Once the service has restarted a few times there should be some new events in the Application log of your problematic Exchange Server. Here is what I had on my Exchange Serever:
A closer look at each event from 105, to 542, to 908, to 4999, to 1000 and 1001:
So we have a case where the mail.que file has become corrupt. In the case of my example above, the server is serving the DR site and has no active mailboxes. This means that the mail.que file should be devoid of any production emails. The mail.que file is located below:
I decided to resolve the issue we cannot just stop the service because it’s current state does not allow this. However, we can kill the process under which it runs. The file name is Microsoft.Exchange.Search.Service.exe. With no production emails at risk, we can rename the folder that holds the mail.que file which is located at (install drive):\Program Files\Microsoft\Exchange Server\V15\TransportRoles\data\Queue.
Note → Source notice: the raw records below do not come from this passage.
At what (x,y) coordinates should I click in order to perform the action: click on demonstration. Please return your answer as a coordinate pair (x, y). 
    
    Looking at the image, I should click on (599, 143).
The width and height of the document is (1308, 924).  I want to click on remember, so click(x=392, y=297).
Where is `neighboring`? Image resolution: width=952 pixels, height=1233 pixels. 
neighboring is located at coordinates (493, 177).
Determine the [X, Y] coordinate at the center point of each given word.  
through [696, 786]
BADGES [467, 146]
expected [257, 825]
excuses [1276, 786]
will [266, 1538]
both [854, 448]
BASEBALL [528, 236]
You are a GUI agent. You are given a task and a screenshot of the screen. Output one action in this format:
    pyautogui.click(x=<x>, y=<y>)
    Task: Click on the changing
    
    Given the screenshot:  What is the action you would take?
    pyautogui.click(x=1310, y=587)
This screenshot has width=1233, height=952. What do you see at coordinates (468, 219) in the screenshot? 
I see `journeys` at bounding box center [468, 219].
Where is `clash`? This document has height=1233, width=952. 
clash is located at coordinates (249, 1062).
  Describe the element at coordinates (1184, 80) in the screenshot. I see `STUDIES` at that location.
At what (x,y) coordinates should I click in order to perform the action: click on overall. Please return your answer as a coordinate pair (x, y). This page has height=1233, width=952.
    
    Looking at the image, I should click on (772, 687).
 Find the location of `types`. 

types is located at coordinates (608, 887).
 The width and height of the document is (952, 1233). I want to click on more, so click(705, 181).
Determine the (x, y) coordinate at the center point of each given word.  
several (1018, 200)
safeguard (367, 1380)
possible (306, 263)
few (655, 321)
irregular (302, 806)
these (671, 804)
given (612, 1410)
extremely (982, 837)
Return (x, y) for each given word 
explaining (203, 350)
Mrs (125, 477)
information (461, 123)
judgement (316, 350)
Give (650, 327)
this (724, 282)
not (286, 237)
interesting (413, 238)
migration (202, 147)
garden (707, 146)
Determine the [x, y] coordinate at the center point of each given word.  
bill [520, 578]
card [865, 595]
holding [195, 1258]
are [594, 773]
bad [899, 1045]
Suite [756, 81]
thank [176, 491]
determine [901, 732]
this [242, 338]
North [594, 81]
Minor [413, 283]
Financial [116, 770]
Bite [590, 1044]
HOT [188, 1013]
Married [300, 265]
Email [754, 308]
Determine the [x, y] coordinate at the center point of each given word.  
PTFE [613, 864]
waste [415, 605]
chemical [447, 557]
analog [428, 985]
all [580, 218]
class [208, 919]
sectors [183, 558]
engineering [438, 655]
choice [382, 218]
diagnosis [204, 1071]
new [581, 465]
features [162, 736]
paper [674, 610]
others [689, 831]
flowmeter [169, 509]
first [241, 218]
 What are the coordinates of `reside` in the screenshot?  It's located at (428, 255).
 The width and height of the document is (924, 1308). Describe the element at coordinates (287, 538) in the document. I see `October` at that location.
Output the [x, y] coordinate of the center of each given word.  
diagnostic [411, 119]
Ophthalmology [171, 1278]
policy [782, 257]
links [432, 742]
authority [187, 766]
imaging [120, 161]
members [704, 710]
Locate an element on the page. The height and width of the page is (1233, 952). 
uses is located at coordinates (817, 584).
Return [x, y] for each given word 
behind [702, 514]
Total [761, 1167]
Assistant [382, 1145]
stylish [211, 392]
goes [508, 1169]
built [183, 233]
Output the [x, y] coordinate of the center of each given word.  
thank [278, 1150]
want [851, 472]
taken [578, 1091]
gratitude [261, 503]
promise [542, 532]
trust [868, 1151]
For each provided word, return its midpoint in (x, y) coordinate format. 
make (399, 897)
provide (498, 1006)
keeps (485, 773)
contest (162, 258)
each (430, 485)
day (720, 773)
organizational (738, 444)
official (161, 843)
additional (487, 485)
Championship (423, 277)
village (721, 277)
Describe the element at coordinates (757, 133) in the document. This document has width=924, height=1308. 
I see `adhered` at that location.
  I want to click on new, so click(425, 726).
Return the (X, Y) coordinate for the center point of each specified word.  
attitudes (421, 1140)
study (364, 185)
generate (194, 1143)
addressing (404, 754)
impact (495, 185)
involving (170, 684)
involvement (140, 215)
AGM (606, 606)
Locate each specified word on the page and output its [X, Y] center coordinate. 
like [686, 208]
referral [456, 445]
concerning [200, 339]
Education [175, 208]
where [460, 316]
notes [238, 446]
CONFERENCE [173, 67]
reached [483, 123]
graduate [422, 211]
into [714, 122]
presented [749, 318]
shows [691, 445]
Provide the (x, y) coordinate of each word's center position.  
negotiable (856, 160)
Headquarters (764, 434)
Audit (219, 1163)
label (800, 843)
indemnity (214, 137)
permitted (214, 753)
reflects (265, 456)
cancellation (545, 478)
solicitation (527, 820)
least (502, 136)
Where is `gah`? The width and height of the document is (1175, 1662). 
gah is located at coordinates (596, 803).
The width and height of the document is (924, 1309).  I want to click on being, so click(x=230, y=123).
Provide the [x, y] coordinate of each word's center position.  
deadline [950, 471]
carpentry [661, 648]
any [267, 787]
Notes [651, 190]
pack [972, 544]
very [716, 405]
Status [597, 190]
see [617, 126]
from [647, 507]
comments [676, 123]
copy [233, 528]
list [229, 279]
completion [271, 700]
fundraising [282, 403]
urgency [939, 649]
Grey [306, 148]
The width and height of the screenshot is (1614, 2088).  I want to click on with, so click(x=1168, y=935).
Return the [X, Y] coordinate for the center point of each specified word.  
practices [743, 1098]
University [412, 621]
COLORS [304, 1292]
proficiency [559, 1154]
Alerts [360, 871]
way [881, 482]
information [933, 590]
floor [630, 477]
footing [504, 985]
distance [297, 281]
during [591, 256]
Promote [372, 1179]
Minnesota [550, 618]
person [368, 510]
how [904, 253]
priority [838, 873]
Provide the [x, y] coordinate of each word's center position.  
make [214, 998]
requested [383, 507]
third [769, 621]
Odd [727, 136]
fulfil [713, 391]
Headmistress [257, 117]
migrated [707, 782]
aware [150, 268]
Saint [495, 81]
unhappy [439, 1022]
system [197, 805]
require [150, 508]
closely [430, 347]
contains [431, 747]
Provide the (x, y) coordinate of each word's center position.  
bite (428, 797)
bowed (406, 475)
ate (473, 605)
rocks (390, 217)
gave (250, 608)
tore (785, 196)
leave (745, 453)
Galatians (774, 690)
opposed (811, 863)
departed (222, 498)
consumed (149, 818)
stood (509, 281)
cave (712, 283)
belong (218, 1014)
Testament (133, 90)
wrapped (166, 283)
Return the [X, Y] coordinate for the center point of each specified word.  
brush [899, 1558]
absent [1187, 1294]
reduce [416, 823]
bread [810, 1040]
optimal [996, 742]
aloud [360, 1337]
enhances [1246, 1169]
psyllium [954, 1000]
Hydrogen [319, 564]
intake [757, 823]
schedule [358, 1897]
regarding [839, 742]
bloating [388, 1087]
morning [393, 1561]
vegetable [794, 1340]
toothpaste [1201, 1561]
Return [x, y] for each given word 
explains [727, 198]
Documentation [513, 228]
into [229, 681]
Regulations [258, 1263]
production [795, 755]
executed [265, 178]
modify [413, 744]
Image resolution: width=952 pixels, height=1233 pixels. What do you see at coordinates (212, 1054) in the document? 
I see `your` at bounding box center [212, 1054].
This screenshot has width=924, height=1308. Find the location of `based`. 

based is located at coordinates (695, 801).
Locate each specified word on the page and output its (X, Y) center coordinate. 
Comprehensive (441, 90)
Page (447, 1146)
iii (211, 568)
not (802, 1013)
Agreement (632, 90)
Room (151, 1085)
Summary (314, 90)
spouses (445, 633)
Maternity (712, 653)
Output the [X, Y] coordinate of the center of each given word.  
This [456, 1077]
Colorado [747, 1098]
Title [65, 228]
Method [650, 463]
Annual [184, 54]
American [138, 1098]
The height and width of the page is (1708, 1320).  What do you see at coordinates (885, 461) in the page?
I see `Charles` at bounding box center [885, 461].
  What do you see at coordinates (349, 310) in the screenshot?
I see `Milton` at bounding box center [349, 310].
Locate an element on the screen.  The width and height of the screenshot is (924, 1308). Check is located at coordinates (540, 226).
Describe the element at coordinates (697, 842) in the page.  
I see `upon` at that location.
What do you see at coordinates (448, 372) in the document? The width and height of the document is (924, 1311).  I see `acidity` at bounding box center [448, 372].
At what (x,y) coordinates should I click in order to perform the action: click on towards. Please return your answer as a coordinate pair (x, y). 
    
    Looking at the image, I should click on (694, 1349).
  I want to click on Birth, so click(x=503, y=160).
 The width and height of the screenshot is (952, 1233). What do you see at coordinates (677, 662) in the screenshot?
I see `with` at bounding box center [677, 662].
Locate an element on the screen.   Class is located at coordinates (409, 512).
After this has been renamed, we can start up the Transport Service once more. We should now have a clean mail.que file. If we examine the Application log once more, we see the process of rebuild an reload of the Transport service.
The Transport service is now running reliably as well:
We then need to set the diagnostic level back to defaults:
get-eventloglevel "MSExchangeTransport\TransportService" | set-eventloglevel -level "lowest" get-eventloglevel "MSExchangeTransport\TransportService"
The last command verified that the EventLevel shows as "Lowest".
That’s it. Now your Transport service is fixed and email with flow.